Wisdom has laid some 30–40 eggs in her lifetime. Between 2005 and 2014, Wisdom laid eight eggs, and hatched and reared another chick in December 2016 at the approximate age of 66. In December 2017, she bred again, and has successfully hatched a chick every year since 2006. In December 2018, USFWS Pacific Region reported that Wisdom had returned to the Midway Atoll and had laid an egg.The egg hatched in February 2019.
In December 2020, it was reported that Wisdom was again incubating an egg.
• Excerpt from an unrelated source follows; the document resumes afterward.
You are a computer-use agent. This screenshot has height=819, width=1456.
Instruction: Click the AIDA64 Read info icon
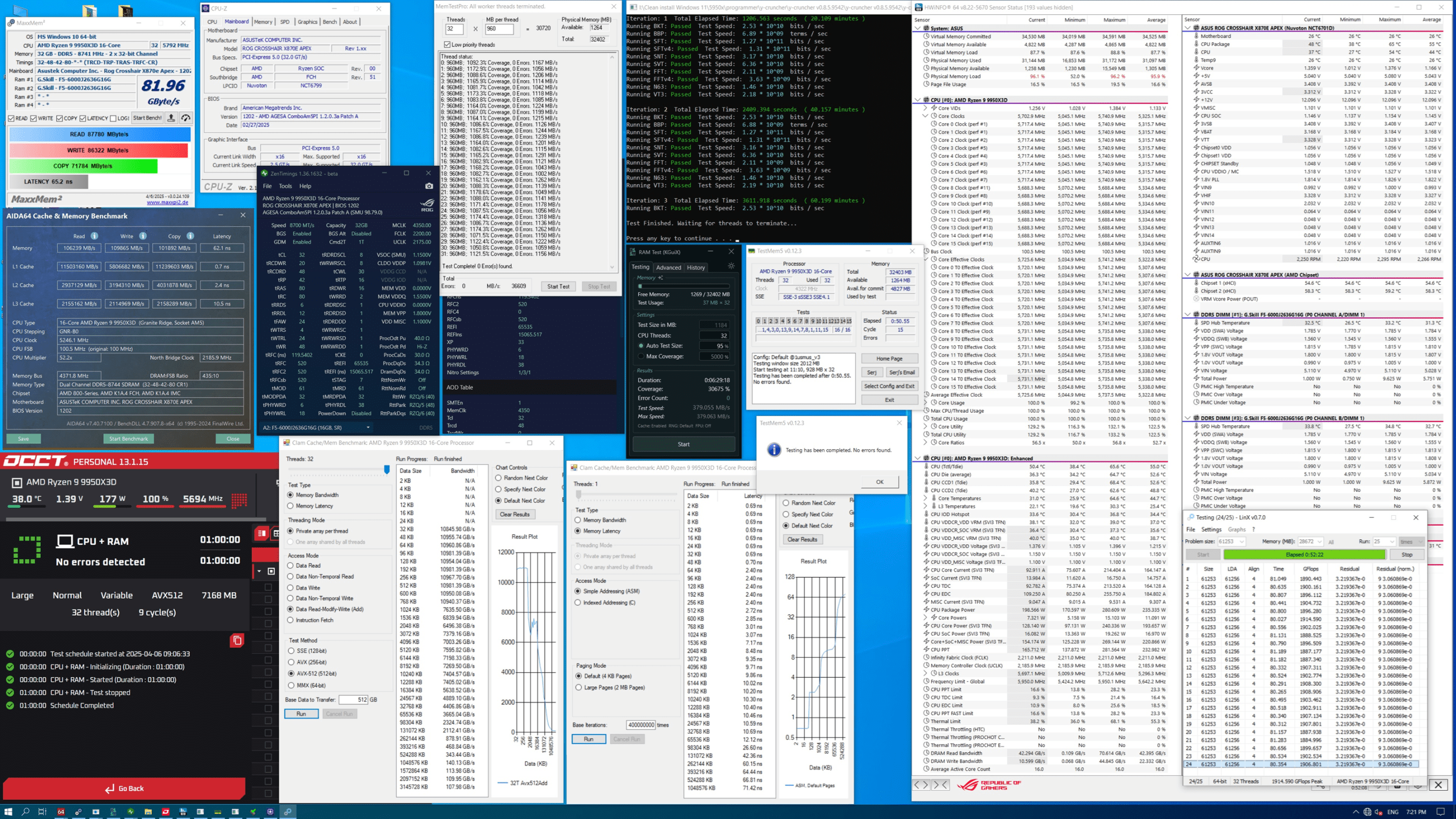(94, 236)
The chick hatched on 1 February 2021 at age of 70, biologists has also estimated that she has at least 30–36 chicks.
And here’s her chick from February of this year (note the band), which reads Z333 in both cases.
A bit more from Wikipedia on Wisdom’s “impact”:
The United States Fish and Wildlife Service has stated, “Wisdom’s continued contribution to the fragile albatross population is remarkable and important. Her health and dedication have led to the birth of other healthy offspring which will help recover albatross populations on Laysan and other islands.”
Bruce Peterjohn, chief of the North American Bird Banding Program, stated that Wisdom “[Was] now the oldest wild bird documented in the 90-year history of [the] USGS-FWS and Canadian bird banding program. To know that she can still successfully raise young at age 60-plus, that is beyond words.” [JAC: Indeed!]
Wisdom has received coverage from many major news sources in the United States and elsewhere, including The Guardian, National Geographic, Discovery News, and 60 Minutes. In January 2020, Wisdom was featured in episode 3, “Hawaii”, of BBC Two’s Earth’s Tropical Islands.
Now you may be wondering how such an old bird can keep producing eggs. But in fact, there are only five species of animal whose females undergo menopause: humans and four marine mammals—beluga whales, narwhals, killer whales, and short finned-pilot whales. (“Menopause” means that females simply stop reproducing at a roughly predictable age but can live on for an appreciable time after that.)
So we are alone with these whales as the only animals whose females stop reproducing before they die. Even other primates lack menopause in females! This means that we evolved menopause independently of not just other primates, but of the whales. Further, the Nature article linked above suggests that, in the phylogeny of whales, menopause also evolved independently several times.
As to why we have menopause and chimps don’t, or why beluga whales have menopause and sperm whales don’t, I have no idea. I’ll try to find some answers, but they’ll surely be speculative.